■ DOCUMENT TEXT:
--
We derive a significant portion of our revenue and earnings from our international operations, and are subject to income and other taxes in the U.S. and numerous foreign jurisdictions. A number of factors may cause our effective tax rate to fluctuate, including: changes in tax rates in various jurisdictions; unanticipated changes in the amount of profit in jurisdictions with low statutory tax rates; the resolution of issues arising from tax audits with various tax authorities; changes in the valuation of our deferred tax assets and liabilities; adjustments to income taxes upon finalization of various tax returns; increases in expenses not deductible for tax purposes, including impairments of goodwill in connection with acquisitions; changes in available tax credits or our ability to utilize foreign tax credits; and changes in tax laws or the interpretation of such tax laws. Any of these factors could cause us to experience an effective tax rate significantly different from prior periods or current expectations, which could have an adverse effect on our results of operations or cash flows.

We may be required to reorganize our operations in response to changing conditions in the worldwide economy and the pulp and paper industry, and such actions may require significant expenditures and may not be successful.
 
We have undertaken various restructuring measures in the past in response to changing market conditions in the countries in which we operate and in the pulp and paper industry in general, which have affected our business. We may engage in additional cost reduction programs in the future. We may not recoup the costs of programs we have already initiated, or other programs in which we may decide to engage in the future, the costs of which may be significant. In connection with any future plant closures, delays or failures in the transition of production from existing facilities to our other facilities in other geographic regions could also adversely affect our results of operations. In addition, it is difficult to accurately forecast our financial performance in periods of economic uncertainty in a region or globally, and the efforts we have made or may make to align our cost structure may not be sufficient or able to keep pace with rapidly changing business conditions. Our profitability may decline if our restructuring efforts do not sufficiently reduce our future costs and position us to maintain or increase our sales.
 
 
8

 
Kadant Inc.
2012 Annual  Report
 
 Adverse changes to the soundness of financial institutions could affect us.
 
We have relationships with many financial institutions, including lenders under our credit facilities and insurance underwriters, and from time to time, we execute transactions with counterparties in the financial industry, such as our interest rate swap arrangement and other hedging transactions. In addition, our subsidiaries in China often hold banker’s acceptance drafts that are received from customers in the normal course of business. These drafts may be discounted or used to pay vendors prior to the scheduled maturity date or submitted to an acceptance bank for payment at the scheduled maturity date. These financial institutions or counterparties could be adversely affected by volatile conditions in the financial markets, economic downturns, and difficult economic conditions. These conditions could result in financial instability, bankruptcy, or other adverse effects at these financial institutions or counterparties. We may not be able to access credit facilities in the future, complete transactions as intended, or otherwise obtain the benefit of the arrangements we have entered into with such financial parties, which could adversely affect our business and results of operations.
--
■ TASKS TO PERFORM:
**A.** Decide whether each statement agrees with the risk-factor excerpt: (i) the company's subsidiaries in China often hold banker's acceptance drafts received from customers; (ii) impairments of goodwill are named as expenses deductible for tax purposes; (iii) the company has never undertaken restructuring measures. For each, answer yes or no and quote the deciding words.
**B.** Reproduce verbatim the passage of the risk-factor excerpt that begins at the words "We may be required" and stops after "not be successful.".

■ GIVEN INFORMATION:
--
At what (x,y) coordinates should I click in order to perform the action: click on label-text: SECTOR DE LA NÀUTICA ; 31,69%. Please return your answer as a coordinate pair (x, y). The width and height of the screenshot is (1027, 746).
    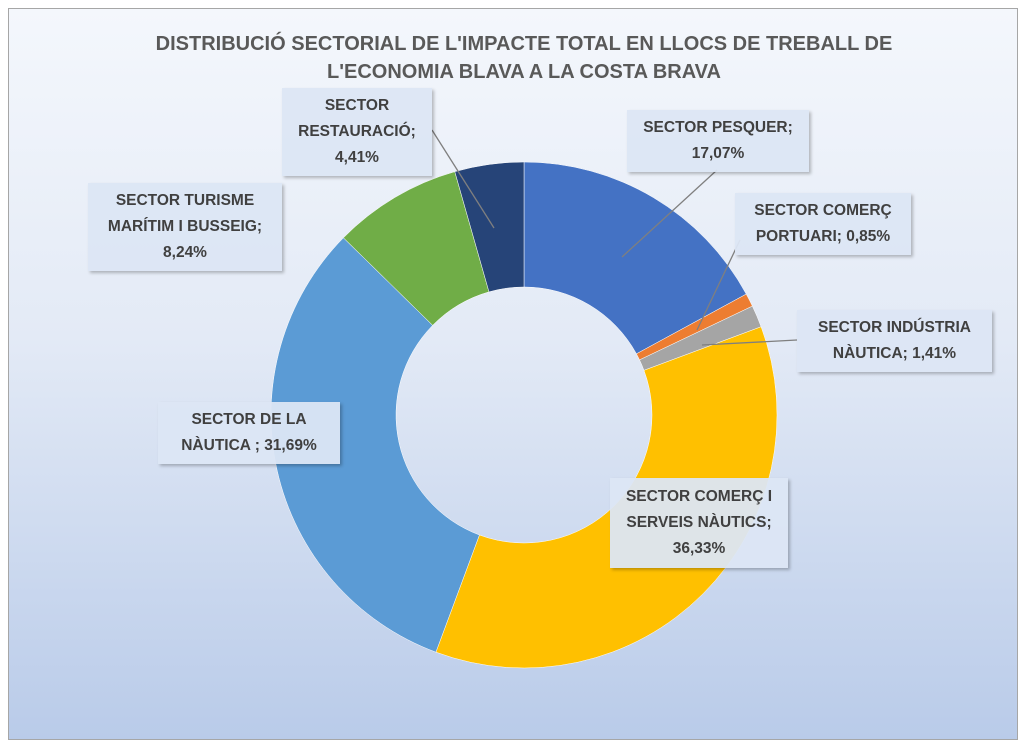
    Looking at the image, I should click on (249, 433).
--
■ ANSWERS FOR EACH ITEM:
**A.**
(i) Yes: "our subsidiaries in China often hold banker’s acceptance drafts that are received from customers in the normal course of business"
(ii) No: "increases in expenses not deductible for tax purposes, including impairments of goodwill in connection with acquisitions"
(iii) No: "We have undertaken various restructuring measures in the past"

**B.**
We may be required to reorganize our operations in response to changing conditions in the worldwide economy and the pulp and paper industry, and such actions may require significant expenditures and may not be successful.